Challenge A:
From the passage below on the pros and cons of surveys, extract the words from "Results: Tabulating results, especially" up to and including "request for information.".
Challenge B:
Extend the passage below on the pros and cons of surveys, picking up right after its last sentence.

┌─ Text passage

If you are thinking of a survey as part of your research study, consider this equal number of pros and cons to this method of collecting your data.
Inexpensive and easy to collect: Especially with survey software tools and the right email addresses, you can send and collect data quicker than most other methods.
Reduced evaluator bias: The same questions go to the same people, and if the survey is electronic, there is no chance of the evaluator skewing any data.
Familiarity: Most people know how to fill out a survey.
Comfort: Most people are more comfortable with a survey relative to an interview.
Results: Tabulating results, especially if the questions are not open-ended, is a clear process.
Simplicity: Using a simple survey may increase the chance that people will respond to your request for information.
Low response rates: This fact of life can threaten validity and reliability
Interpretation of survey items: Each question may be the same, but items may be interpreted differently and need further explanation to people across cultures.

└─
┌─ Listed entries

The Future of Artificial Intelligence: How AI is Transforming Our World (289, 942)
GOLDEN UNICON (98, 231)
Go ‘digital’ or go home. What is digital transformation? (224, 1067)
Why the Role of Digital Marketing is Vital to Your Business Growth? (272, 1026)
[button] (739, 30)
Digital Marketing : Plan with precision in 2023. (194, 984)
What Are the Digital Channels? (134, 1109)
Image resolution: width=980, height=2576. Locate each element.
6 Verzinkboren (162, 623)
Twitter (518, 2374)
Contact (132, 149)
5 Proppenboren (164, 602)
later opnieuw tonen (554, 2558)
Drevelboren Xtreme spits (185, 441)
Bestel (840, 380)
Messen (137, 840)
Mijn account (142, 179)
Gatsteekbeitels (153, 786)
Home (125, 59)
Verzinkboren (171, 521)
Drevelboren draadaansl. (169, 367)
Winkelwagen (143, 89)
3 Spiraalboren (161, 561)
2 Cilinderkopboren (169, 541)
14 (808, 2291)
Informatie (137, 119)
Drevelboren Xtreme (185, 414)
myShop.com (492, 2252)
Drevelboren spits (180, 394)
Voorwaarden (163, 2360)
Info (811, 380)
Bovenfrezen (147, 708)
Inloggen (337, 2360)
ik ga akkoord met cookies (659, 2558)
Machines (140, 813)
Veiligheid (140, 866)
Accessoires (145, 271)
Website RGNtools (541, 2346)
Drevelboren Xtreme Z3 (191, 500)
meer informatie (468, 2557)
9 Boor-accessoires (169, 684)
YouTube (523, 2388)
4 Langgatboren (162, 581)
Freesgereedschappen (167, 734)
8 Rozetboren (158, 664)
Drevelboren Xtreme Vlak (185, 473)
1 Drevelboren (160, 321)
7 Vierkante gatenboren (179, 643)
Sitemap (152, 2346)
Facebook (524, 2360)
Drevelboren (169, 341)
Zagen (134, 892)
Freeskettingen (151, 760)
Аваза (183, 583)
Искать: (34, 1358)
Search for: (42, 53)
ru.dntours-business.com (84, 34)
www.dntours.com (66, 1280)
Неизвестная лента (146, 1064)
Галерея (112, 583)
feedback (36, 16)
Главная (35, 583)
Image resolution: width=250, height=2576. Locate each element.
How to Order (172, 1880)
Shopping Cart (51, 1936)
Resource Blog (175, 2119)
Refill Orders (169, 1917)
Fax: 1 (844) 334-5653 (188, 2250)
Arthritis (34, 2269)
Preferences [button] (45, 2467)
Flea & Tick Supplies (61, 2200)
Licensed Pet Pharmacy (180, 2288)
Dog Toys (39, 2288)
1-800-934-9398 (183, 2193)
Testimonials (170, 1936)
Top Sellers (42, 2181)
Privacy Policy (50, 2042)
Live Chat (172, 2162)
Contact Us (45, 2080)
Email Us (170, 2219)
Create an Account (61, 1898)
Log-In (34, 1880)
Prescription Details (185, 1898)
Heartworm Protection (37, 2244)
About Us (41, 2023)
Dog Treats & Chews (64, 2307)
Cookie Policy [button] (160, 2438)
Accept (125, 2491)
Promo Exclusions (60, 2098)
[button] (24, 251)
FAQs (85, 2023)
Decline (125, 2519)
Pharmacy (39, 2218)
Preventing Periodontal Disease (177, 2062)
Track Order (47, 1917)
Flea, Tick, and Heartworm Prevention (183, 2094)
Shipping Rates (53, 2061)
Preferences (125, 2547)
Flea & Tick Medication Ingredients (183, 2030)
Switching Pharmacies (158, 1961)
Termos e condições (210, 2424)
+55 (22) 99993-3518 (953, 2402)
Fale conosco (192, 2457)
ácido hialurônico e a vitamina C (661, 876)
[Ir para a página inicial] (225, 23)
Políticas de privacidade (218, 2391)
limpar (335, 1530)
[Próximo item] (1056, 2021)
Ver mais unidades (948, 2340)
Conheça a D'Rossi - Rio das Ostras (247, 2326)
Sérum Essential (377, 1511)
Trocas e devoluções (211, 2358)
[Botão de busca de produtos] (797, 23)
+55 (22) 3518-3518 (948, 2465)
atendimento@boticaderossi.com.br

└─

Right answer A:
Results: Tabulating results, especially if the questions are not open-ended, is a clear process.
Simplicity: Using a simple survey may increase the chance that people will respond to your request for information.

Right answer B:
Readability: Some possible respondents may have trouble with reading, comprehending, or decoding the survey if too much jargon is used or the survey is not written in the first language of the respondent.
Validity: If a survey is mailed to a household, it may be impossible to know who completed the survey.
Additional details: Data is confined to only the information asked on the survey, and it is difficult to ask for clarification or elaboration from respondents.
Survey questions: Writing good survey questions is not easy. Each question takes a great deal of time to create and ensure variables are measured correctly. Often, a pilot survey is necessary.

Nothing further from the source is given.